Drug Mafia Showdown in Turkmen Capital

Drug Mafia Showdown in Turkmen Capital

IWPR

Institute for War & Peace Reporting
Tuesday, 16 September, 2008
NBCentralAsia observers believe a prolonged shootout in the Turkmen capital Ashgabat may well have been about the illegal drugs trade, as the authorities have said.



At a September 15 meeting of the country State Security Council, President Gurbanguly Berdymuhammedov criticised the security forces’ handling of the incident.



Officials say police were involved in a standoff with a drug trafficking gang on September 12 and 13 in Khitrovka, a northern suburb of Ashgabat. A press release issued by the prosecutor general’s office on August two days later said an elite police unit “neutralised” the group, and criminal charges were later brought against its members.



The terse statement did not give any indication of casualty figures. The, opposition website Gundogar reported that 20 policemen were killed, while another site, Turkmenskaya Iskra, said about 30 people died.



According to these émigré websites, the group of armed men seized a local water-bottling plant called Cheshme and a nearby official building, and the security forces deployed armoured vehicles in the operation to dislodge them.



The paucity of information from official sources led to a good deal of speculation in media abroad. One version of events was that the clash involved Islamic extremists; another was that the confrontation was a ruse by some disgruntled figures in the ruling elite hoping to provoke a coup against Berdymuhammedov, elected president last year.



However, observers inside Turkmenistan say the evidence does point towards what officials are saying – that this was a drugs battle.



They explained that major drug kingpins enjoy protection from some senior officials, and engage in turf wars to expand their spheres of influence.



It is significant, they say, that the violence occurred in Khitrovka, the most crime-ridden part of the capital. district of Ashgabat. Illicit narcotics can be bought anywhere in the district, and the incidence of drug-related crime is higher here than anywhere else.



Secondly, analysts recall that in spring, President Berdymuhammedov declared war on the drugs trade. He set up a State Committee for Drug Control and equipped it with powers that formerly belonged to the Ministry of Internal Affairs, MVD, and the National Security Ministry, MNB.

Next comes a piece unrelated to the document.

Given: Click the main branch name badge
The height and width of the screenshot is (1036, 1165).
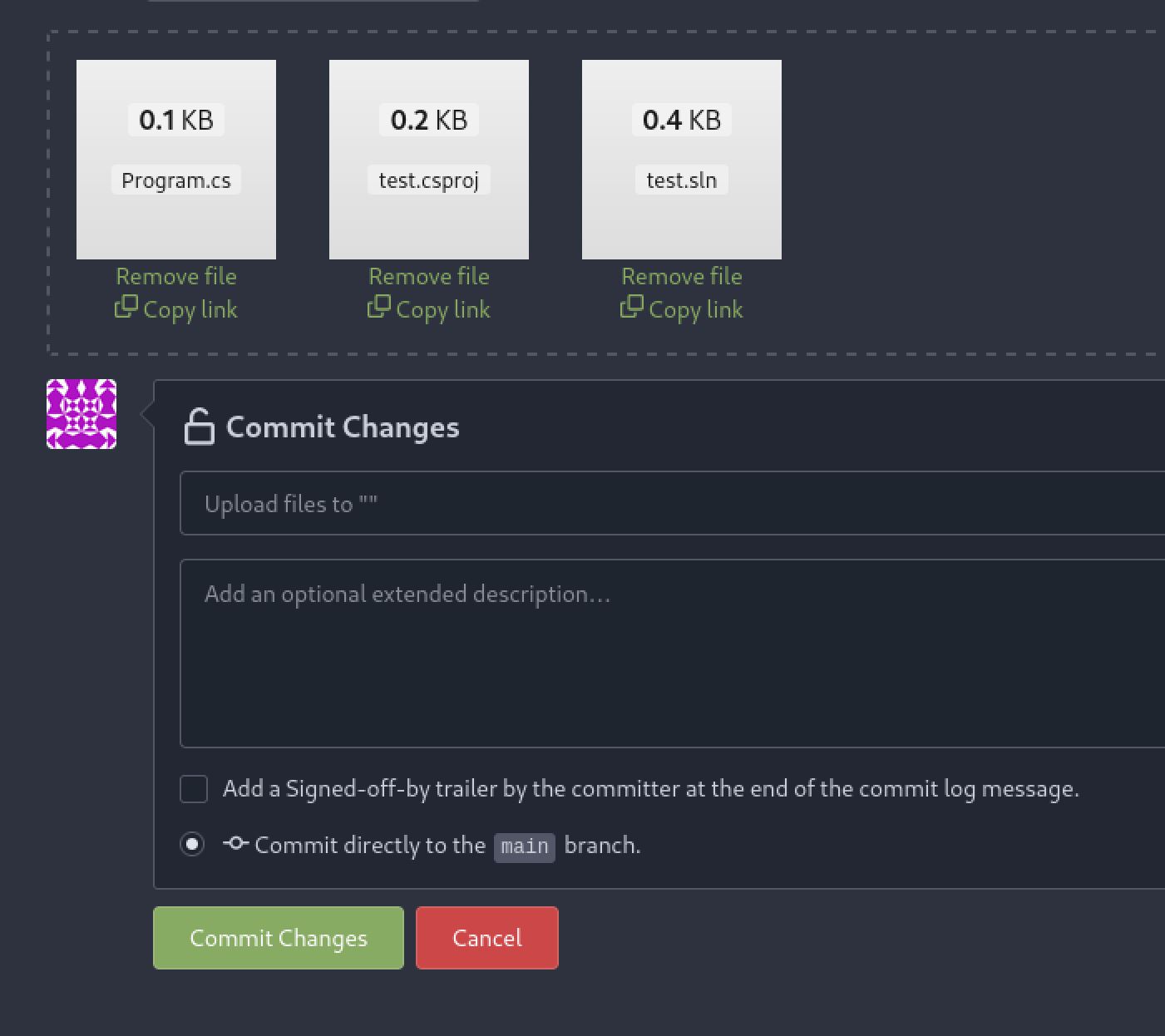Looking at the screenshot, I should [x=525, y=846].
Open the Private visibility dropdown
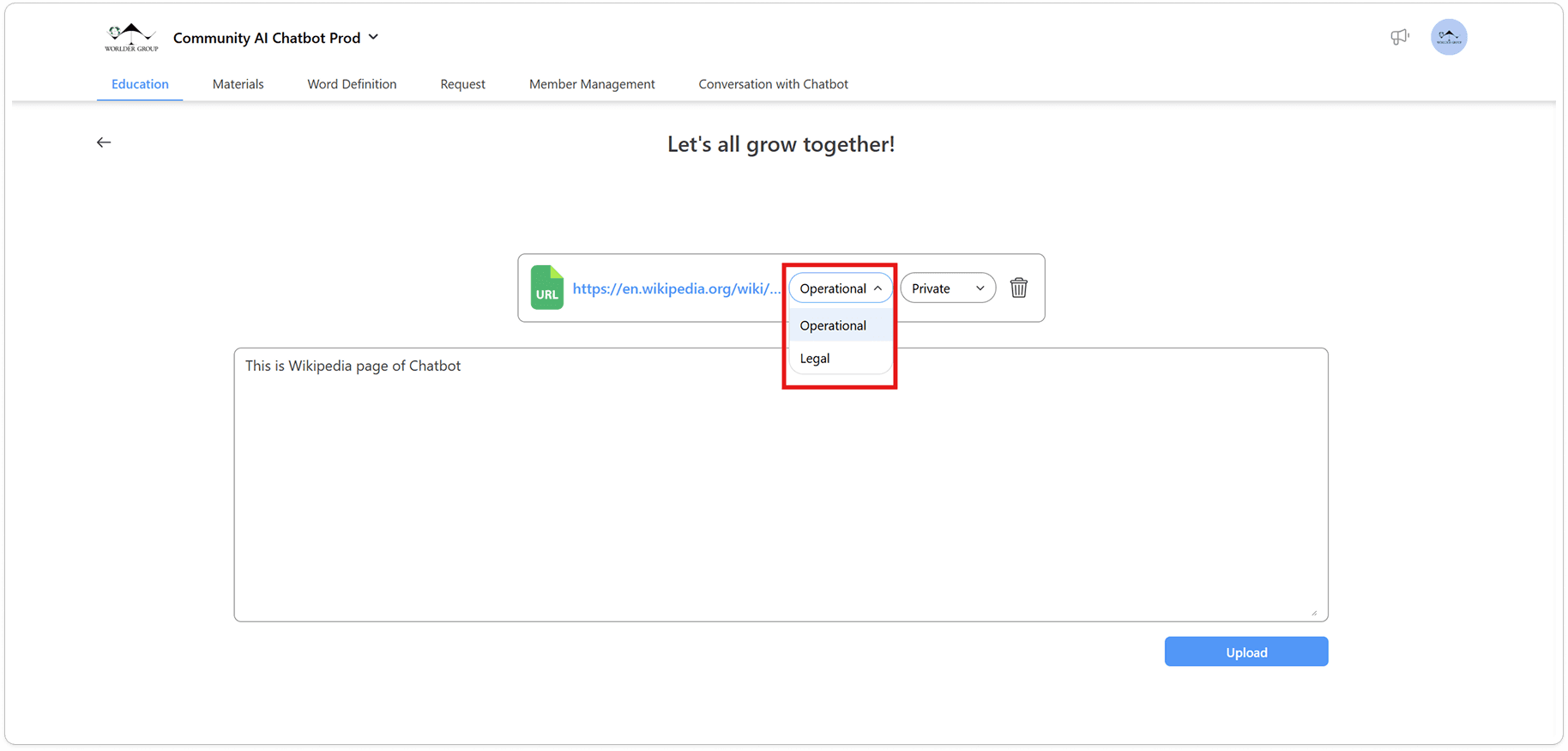 click(947, 288)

The state committee went on to mount a series of drug raids.



According to one local observer, elements in the security services may have been angered that an assertive new agency was rocking the boat.



“It’s clear that MVD and MNB officers who used to provide ‘protection’ for the drugs trade were unhappy about being tackled by zealous staff at the new committee,” he said.



He backed this up by recalling one recent case where the drug control committee arrested some drug dealers, who proceeded to complain that this was in violation of their high-level protection arrangement.



“They [dealers] couldn’t believe it,” he said. “‘What are you doing?” they said. ‘We’re your partners.’”



An activist with a local group agreed that parts of the two security forces might have instigated the clash, suggesting that the intention may have been to discredit the drugs agency in the president’s eyes. “Then he might eliminate the new institution and give them [MVD and MNB] back their old supervisory functions.”



Commentators note that while Turkmenistan has a 700-kilometre border with Afghanistan, the world’s biggest producer of opium and the derivative heroin, the authorities in Ashgabat did not publicly declare war on drugs until 2006, refused to cooperate with international anti-trafficking efforts, and did not provide information on the subject to major international institutions.



The activist argued that it was this “long silence” that allowed high-level officials to become directly involved in the illicit narcotics business.



(NBCentralAsia is an IWPR-funded project to create a multilingual news analysis and comment service for Central Asia, drawing on the expertise of a broad range of political observers across the region. The project ran from August 2006 to September 2007, covering all five regional states. With new funding, the service is resuming, covering only Uzbekistan and Turkmenistan for the moment.)